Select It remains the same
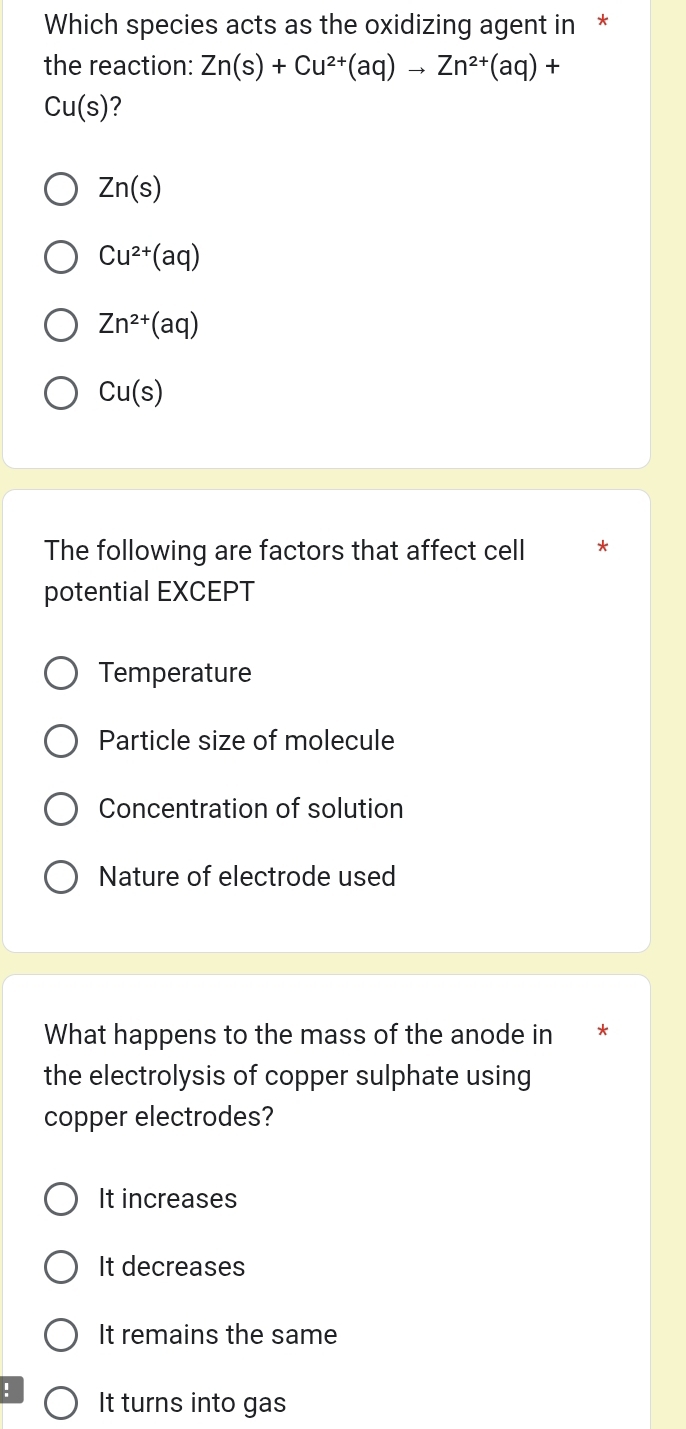686x1429 pixels. click(61, 1335)
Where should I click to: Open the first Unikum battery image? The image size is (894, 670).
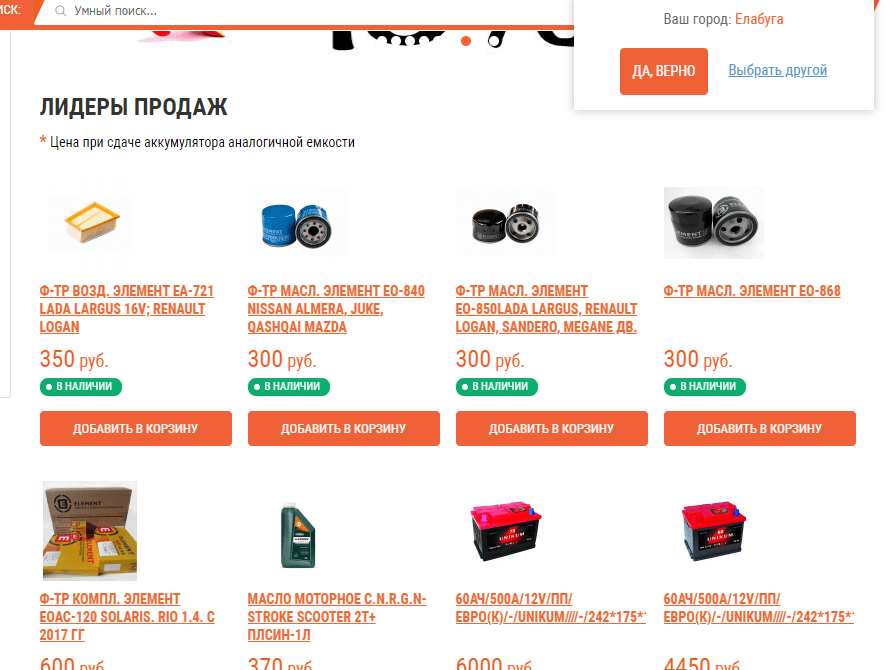pyautogui.click(x=506, y=531)
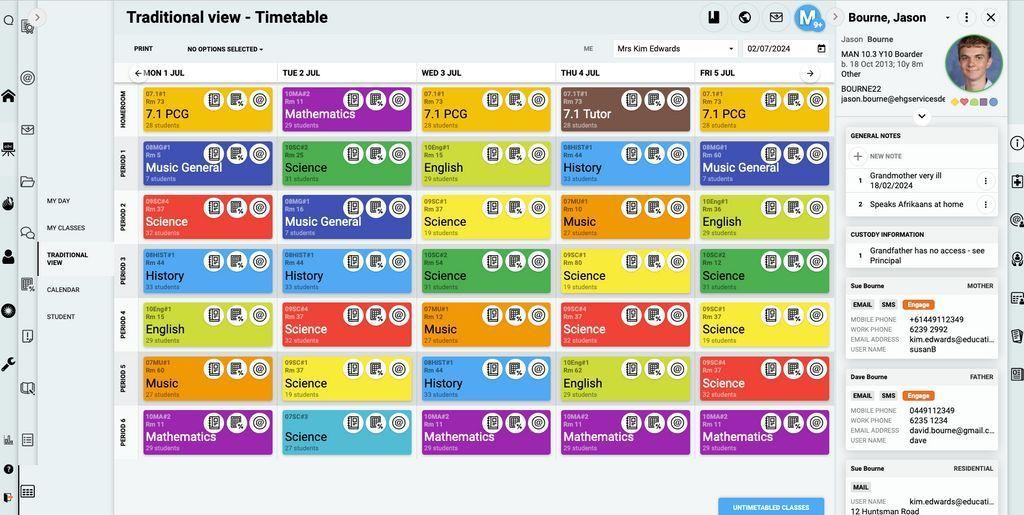The image size is (1024, 515).
Task: Open attendance roll icon on Monday Science period 2
Action: click(214, 208)
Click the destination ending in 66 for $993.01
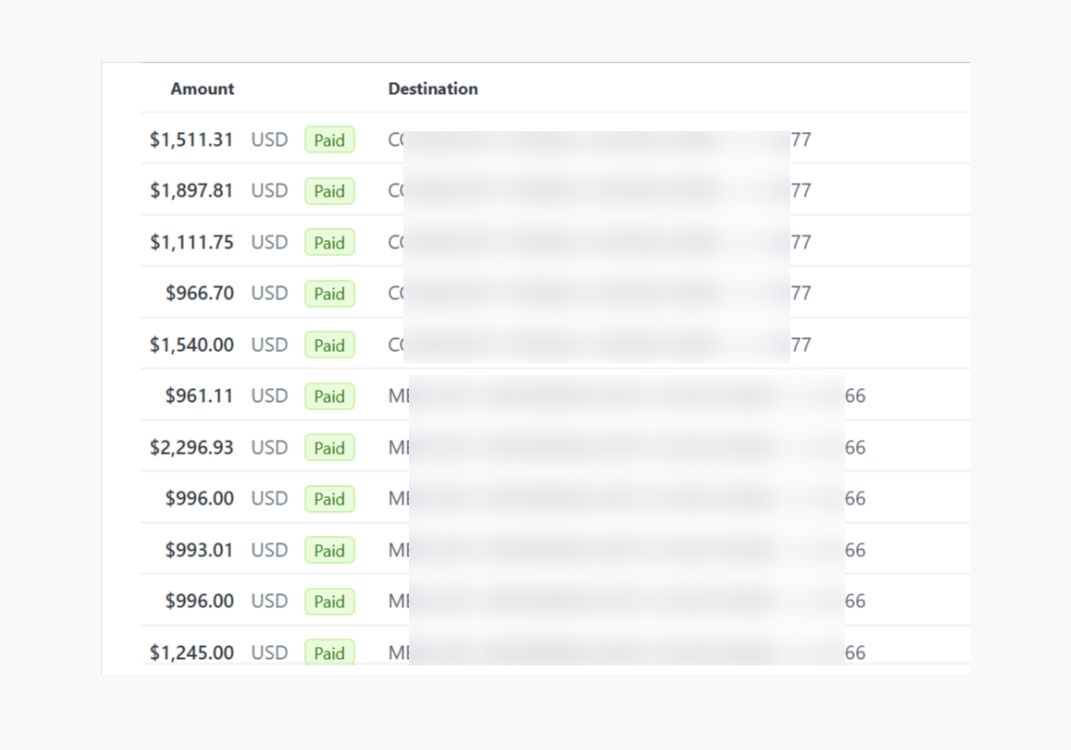Viewport: 1071px width, 750px height. [626, 550]
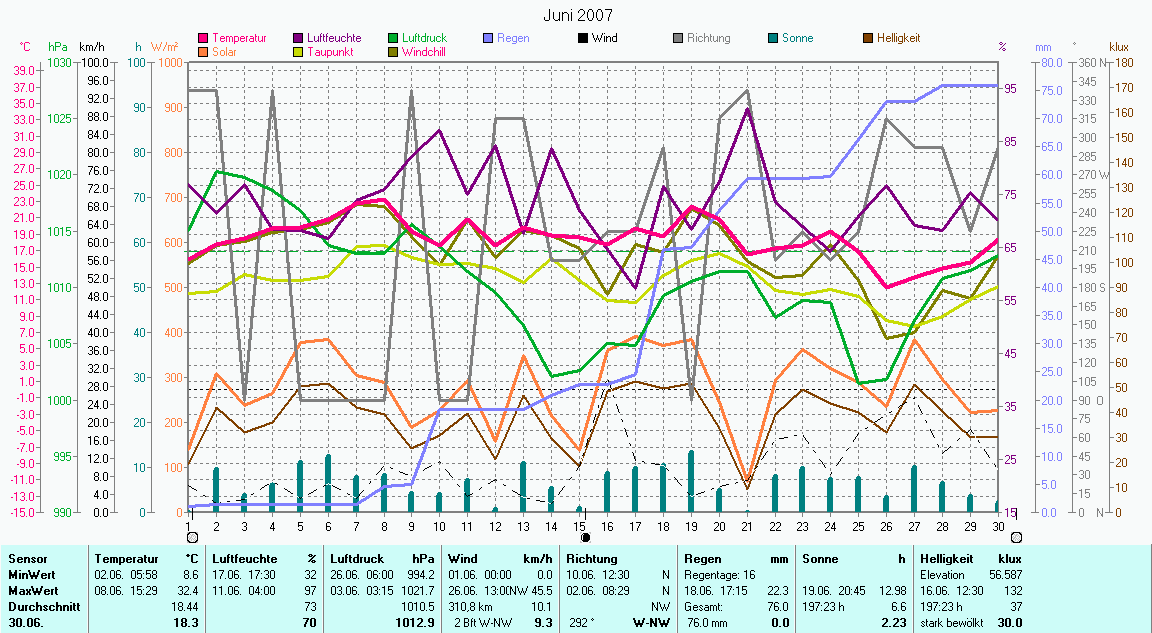Click the teal Sonne legend swatch

click(x=773, y=39)
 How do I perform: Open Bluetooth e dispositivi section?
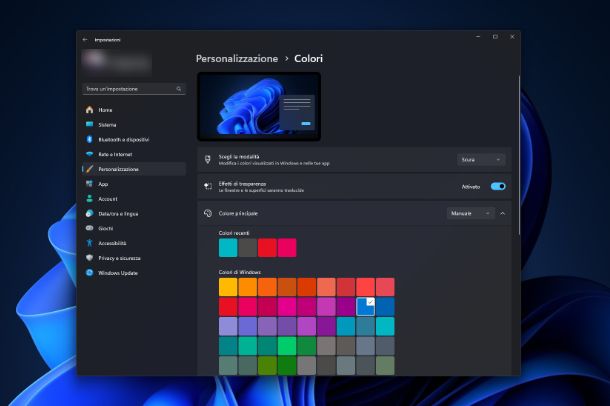click(123, 139)
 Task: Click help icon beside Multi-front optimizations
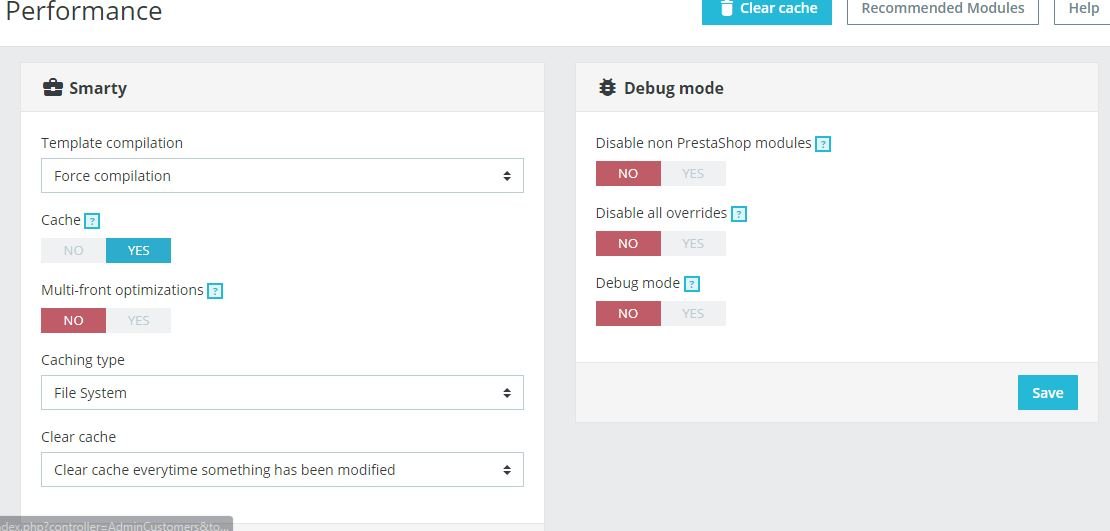point(215,291)
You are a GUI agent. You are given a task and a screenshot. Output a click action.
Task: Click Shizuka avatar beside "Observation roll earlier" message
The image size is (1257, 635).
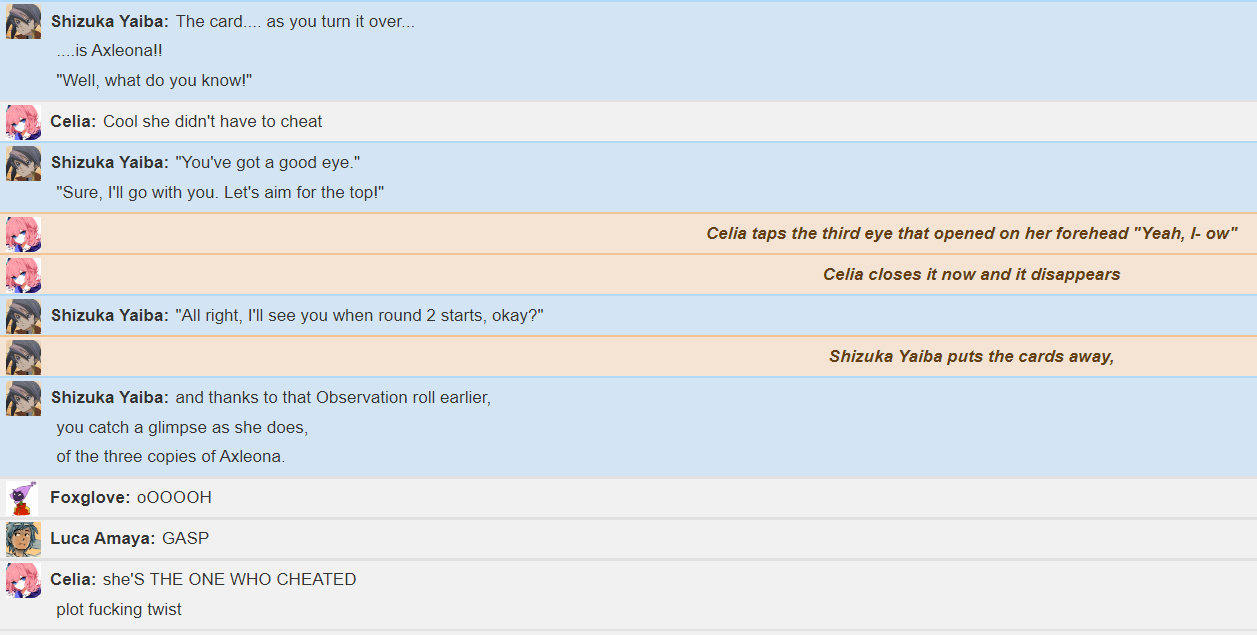pos(23,398)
•••
→ TASK BRIEF:
Copy every entry above word for word, and leave the pictures out of your copy.

→ FULL ANSWER:
Select It remains the same
686x1429 pixels. click(61, 1335)
Where should I click to: Open the first Unikum battery image? The image size is (894, 670).
pyautogui.click(x=506, y=531)
The image size is (1024, 515).
Task: Open attendance roll icon on Monday Science period 2
Action: click(214, 208)
Click the destination ending in 66 for $993.01
Viewport: 1071px width, 750px height. [626, 550]
Click the teal Sonne legend swatch

click(x=773, y=39)
 How do I perform: Open Bluetooth e dispositivi section?
click(123, 139)
 Task: Click help icon beside Multi-front optimizations
point(215,291)
You are a GUI agent. You are given a task and a screenshot. Output a click action.
Task: Click Shizuka avatar beside "Observation roll earlier" message
The image size is (1257, 635).
pos(23,398)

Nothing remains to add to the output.